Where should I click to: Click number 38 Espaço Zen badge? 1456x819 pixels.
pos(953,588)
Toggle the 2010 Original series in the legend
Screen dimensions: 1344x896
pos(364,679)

▶ _TO DO_: Copy the listing above line for line, changing nothing.

▶ _EXERCISE OUTPUT_:
Where should I click to: Click number 38 Espaço Zen badge? 1456x819 pixels.
pos(953,588)
Toggle the 2010 Original series in the legend
Screen dimensions: 1344x896
pos(364,679)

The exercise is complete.